When I travel back to Ghana, I go during the rainy season, but Bolgatanga, my other home town, still feels hot and the humidity is thick from the rain, but I have always loved the rainy season. I love the sound on the metal roofs and sitting outside under an umbrella surrounded by rain but staying dry. The fields are filled with crops. The air smells sweet.

“Accidents are not accidents but precise arrivals at the wrong right time.”

April 11, 2025

Yesterday started out like any other day with coffee and the paper. I think I even had toast. I left to do a couple of errands. My last one was to buy a few groceries. I started for home. I saw a truck stopping on the road before turning. I didn’t see the car. It hit me. It was most decidedly my fault for not looking. I was shocked by the hit and sat there for a little bit to process. My car was totaled. The police and the fire department came then the EMT’s. It was quite a crowd. The EMT’s insisted I go to the hospital. I declined. Meanwhile, I started taking my uke book and my music stand out of the car. I took my groceries. My neighbor stopped and came over to me. She said she’d pick me up at the hospital. I went into the ambulance. I went to the emergency room.

At the hospital I was examined. The decision was for x-rays and a CT-scan. I was wheeled to both places and back again. It was quick. I sat in my room for a long while. It wasn’t quick. The doctor said there were no broken bones. I was in pain but only when I moved, talked or breathed. 

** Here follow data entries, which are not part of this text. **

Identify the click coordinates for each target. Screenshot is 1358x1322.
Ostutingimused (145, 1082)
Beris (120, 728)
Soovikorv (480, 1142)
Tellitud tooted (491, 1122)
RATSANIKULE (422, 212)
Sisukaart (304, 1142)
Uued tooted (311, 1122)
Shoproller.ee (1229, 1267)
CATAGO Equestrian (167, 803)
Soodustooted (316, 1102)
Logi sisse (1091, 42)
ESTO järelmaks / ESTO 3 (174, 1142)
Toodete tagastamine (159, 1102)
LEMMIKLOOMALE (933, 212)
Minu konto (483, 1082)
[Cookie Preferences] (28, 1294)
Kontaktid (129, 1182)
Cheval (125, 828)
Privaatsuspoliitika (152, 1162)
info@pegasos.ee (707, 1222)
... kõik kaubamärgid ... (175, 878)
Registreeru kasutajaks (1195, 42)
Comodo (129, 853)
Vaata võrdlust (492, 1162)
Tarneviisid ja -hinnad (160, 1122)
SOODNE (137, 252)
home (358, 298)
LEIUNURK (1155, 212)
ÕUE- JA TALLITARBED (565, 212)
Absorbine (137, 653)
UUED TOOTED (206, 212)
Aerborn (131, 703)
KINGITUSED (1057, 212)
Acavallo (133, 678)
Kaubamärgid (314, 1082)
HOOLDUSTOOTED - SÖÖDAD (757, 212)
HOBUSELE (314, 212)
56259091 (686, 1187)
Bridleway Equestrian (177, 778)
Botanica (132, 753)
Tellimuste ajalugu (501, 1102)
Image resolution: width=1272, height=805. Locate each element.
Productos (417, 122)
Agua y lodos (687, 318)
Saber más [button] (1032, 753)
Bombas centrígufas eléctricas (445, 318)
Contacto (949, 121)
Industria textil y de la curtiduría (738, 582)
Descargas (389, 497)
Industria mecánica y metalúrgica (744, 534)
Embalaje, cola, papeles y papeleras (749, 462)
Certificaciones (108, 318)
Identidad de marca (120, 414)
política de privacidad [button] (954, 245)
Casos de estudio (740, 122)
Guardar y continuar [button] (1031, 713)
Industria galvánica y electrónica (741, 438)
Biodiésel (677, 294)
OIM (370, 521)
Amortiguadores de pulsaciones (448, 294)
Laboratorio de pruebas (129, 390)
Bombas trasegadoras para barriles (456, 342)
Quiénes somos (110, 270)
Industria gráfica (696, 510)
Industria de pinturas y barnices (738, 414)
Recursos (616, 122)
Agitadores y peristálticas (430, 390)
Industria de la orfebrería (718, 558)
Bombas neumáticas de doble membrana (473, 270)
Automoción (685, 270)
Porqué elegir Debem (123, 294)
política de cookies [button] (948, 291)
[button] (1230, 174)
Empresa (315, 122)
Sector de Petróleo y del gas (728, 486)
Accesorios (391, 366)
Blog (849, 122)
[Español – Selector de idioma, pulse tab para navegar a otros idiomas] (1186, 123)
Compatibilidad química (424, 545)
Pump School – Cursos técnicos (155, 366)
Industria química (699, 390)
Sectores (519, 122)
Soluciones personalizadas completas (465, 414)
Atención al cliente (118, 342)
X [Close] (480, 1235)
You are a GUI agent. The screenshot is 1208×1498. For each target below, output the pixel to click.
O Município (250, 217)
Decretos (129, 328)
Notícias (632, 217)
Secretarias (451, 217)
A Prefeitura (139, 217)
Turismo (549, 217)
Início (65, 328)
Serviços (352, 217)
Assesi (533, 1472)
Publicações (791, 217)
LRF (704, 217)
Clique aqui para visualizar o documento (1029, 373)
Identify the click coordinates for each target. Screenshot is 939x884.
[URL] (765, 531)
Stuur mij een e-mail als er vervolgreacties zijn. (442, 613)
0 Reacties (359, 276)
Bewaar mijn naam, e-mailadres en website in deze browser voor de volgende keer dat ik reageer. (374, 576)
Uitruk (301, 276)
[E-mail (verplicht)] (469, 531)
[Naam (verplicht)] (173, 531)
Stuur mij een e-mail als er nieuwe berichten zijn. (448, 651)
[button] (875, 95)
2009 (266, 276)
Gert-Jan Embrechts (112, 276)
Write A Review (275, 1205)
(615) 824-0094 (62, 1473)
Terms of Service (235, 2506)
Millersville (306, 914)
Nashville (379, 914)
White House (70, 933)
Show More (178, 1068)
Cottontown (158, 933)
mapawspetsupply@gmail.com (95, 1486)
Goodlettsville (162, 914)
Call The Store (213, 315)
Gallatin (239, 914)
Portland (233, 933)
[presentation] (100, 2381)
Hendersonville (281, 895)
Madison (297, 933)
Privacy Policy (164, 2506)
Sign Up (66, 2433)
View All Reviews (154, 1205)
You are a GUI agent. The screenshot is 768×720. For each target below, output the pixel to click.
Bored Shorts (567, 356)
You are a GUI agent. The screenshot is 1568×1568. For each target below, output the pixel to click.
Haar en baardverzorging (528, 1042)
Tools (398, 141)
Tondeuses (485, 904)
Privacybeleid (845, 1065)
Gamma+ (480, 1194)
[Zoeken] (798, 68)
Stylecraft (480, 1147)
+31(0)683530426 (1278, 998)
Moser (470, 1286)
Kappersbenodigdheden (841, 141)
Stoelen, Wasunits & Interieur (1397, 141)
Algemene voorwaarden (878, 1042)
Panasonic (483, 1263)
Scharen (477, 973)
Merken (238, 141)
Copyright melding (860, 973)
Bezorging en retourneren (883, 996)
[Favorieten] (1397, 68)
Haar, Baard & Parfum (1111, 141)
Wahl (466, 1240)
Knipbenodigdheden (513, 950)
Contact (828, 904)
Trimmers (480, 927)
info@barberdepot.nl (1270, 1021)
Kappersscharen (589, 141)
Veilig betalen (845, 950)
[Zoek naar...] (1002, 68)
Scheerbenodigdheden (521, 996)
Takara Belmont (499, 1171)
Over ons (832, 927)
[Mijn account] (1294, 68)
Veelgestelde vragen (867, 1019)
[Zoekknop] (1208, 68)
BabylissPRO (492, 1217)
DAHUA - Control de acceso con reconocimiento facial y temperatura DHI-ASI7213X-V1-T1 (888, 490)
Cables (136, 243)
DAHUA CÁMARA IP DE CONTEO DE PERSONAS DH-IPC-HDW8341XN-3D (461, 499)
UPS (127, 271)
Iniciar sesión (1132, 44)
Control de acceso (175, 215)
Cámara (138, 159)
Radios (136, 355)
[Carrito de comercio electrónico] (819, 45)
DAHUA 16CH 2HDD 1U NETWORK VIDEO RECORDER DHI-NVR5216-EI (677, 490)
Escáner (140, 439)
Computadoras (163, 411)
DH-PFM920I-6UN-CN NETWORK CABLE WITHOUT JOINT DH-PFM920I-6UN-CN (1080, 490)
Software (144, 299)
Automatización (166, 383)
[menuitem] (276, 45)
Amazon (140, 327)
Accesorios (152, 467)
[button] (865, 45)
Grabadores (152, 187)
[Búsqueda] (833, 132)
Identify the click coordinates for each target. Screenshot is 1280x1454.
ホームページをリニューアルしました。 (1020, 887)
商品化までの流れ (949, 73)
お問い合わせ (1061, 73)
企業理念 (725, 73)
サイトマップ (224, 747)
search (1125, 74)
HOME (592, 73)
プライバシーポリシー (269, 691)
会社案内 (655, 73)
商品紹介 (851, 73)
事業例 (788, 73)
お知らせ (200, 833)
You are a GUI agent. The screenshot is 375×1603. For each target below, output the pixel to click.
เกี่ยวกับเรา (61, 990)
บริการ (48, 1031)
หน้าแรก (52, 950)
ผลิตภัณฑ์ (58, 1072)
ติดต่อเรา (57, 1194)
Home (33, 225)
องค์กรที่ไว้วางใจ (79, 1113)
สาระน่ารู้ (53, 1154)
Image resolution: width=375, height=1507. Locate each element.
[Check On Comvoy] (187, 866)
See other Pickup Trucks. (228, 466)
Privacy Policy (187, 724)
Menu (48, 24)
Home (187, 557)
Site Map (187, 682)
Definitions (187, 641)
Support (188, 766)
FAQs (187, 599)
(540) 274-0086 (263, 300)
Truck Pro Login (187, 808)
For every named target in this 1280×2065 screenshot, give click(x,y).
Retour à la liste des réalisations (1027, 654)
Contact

At home I moved as little as possible. My neighbor sent over dinner. She also sent cinnamon buns. Those I ate. Nala was upset. Her boxer eyes just stared then she licked me. She knew it was not a usual day. 

This morning, my hand is just a little less swollen. I still try not to move because it hurts. I had to cough a bit, and it hurt a lot. 

I should have known something would happen. I just bought two new tires. Yesterday was not a good day!